L’option par défaut pour le pilotage automatique consiste à dire aux épargnants que les versements sur leur Perco seront investis d’office sur des placements à long terme, dont le niveau de risque sera progressivement réduit au fur et à mesure qu’ils approcheront de la retraite. Ce n’est pas aberrant. Le seul problème est qu’une fois encore, il y a beaucoup trop d’opacité sur les frais prélevés dans ces fonds qui pénalisent les épargnants, et pas assez de concurrence pour leur permettre de choisir des placements plus compétitifs.

On peut faire la même critique pour la création du Perco Plus, qui permet de bénéficier d’avantages supplémentaires en introduisant une part d’investissements en PME à hauteur de 7% de l’épargne (selon les mêmes critères que pour le PEA-PME). C’est bien en théorie. Mais en pratique, on ne peut pas faire confiance aux fonds de PME tant que les dérives et malversations observées sur Alternext ne seront pas mieux contrôlées et sanctionnées.

8/ D’autres réformes du Perco sont-elles plus favorables aux épargnants salariés ?

Oui, il y a deux mesures tout à fait intéressantes qui pourraient contribuer à améliorer la popularité du Perco. La plus simple, car elle est d’application automatique immédiate en 2016, c’est la possibilité de convertir jusqu’à dix jours de congés payés par an en épargne pour la retraite sur son Perco. Jusqu’ici, cette possibilité était réservée aux entreprises disposant d’un compte épargne temps (CET), et limitée à cinq jours par an.

Depuis cette année, si l’entreprise dispose d’un Perco, il sera possible de demander à l’employeur d’y verser l’équivalent en salaire de dix jours de congés payés, en vue de préparer sa retraite, même s’il n’y a pas de CET dans l’entreprise.

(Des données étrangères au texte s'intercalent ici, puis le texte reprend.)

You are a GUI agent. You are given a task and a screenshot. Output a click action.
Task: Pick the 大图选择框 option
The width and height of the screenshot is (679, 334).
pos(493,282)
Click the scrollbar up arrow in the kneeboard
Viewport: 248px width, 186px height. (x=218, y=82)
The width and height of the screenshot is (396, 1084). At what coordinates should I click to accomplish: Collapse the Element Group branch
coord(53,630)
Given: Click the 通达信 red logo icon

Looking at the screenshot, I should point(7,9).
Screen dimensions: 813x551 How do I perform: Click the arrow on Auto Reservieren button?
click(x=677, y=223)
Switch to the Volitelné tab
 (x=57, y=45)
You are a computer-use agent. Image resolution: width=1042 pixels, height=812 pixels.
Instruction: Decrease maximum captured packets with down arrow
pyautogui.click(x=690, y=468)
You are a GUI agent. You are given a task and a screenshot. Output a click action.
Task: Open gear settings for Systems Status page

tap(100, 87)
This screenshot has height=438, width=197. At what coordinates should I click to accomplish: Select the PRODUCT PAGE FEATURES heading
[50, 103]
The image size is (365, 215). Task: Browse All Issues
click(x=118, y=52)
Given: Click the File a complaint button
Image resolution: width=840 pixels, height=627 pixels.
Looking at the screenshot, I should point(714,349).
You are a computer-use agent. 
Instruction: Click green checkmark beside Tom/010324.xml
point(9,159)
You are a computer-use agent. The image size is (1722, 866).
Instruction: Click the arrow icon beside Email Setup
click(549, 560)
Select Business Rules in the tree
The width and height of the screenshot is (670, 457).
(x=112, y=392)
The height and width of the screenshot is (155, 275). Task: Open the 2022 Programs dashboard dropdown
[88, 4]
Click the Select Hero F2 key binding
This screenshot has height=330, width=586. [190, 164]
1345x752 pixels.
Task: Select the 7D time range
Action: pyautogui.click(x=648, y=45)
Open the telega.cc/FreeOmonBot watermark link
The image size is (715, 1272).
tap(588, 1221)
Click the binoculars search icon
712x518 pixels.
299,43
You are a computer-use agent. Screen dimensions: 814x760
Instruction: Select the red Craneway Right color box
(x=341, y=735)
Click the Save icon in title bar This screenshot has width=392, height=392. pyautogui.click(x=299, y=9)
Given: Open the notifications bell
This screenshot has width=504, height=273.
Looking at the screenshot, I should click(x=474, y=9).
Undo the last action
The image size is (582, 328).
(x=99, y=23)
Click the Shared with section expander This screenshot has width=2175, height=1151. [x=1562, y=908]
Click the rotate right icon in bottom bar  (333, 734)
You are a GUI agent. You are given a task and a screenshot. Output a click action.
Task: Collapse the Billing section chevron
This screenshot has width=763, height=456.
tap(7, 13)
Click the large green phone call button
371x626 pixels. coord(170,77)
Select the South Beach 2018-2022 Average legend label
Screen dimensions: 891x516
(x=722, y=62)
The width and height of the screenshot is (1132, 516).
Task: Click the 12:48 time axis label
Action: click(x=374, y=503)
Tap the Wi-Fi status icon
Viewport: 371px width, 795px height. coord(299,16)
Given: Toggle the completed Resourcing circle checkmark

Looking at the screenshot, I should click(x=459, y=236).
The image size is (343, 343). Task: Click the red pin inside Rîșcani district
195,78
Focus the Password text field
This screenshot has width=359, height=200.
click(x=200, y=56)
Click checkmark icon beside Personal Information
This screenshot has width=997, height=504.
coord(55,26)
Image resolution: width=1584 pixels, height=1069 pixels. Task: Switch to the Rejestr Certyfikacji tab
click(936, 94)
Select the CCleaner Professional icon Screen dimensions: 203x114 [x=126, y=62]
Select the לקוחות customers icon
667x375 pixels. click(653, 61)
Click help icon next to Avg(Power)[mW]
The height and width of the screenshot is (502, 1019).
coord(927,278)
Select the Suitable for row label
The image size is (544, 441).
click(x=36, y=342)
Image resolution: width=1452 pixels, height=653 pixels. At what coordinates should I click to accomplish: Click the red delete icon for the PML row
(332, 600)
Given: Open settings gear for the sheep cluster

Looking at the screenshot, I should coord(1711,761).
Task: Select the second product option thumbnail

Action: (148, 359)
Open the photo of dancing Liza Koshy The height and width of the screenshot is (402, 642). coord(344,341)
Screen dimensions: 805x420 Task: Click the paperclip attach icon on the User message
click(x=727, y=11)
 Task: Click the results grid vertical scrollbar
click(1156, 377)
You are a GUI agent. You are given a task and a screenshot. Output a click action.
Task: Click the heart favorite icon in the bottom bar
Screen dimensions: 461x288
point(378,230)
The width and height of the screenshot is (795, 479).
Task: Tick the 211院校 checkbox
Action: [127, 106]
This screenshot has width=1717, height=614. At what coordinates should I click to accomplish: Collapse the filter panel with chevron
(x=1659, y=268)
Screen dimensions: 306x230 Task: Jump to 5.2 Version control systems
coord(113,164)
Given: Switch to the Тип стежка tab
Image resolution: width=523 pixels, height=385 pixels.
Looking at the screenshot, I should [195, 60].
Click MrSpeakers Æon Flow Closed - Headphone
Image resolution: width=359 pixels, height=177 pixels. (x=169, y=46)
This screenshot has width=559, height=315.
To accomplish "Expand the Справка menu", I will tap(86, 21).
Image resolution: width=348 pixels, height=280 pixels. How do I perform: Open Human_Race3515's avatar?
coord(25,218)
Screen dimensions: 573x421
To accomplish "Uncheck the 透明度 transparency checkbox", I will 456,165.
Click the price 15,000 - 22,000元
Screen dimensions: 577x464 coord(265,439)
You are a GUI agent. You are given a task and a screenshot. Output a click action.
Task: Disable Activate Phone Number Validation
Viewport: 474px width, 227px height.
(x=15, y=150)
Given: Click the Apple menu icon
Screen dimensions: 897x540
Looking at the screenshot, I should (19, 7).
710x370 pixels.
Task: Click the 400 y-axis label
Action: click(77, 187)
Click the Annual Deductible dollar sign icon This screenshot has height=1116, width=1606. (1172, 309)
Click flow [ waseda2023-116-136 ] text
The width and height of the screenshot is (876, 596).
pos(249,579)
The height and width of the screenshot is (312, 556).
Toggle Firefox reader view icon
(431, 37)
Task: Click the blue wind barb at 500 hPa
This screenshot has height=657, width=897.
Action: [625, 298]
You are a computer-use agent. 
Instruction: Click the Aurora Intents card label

La seconde mesure pourrait favoriser le développement de l’épargne retraite d’entreprise à plus long terme, puisqu’elle autorise les employeurs à verser sur le Perco de leurs salariés jusqu’à 772 euros par an (2% du PASS 2016 = 772,32 euros), même sans aucun versement volontaire de ces salariés, à condition qu’il le fasse évidemment pour tous les salariés. Si Emmanuel Macron persévère dans cette voie, comme il l’a annoncé dans le cadre du prochain projet de Loi Sapin, cela pourrait favoriser l’émergence de fonds de pension d’entreprise à la française complétant l’éventail actuel des systèmes et produits de retraite.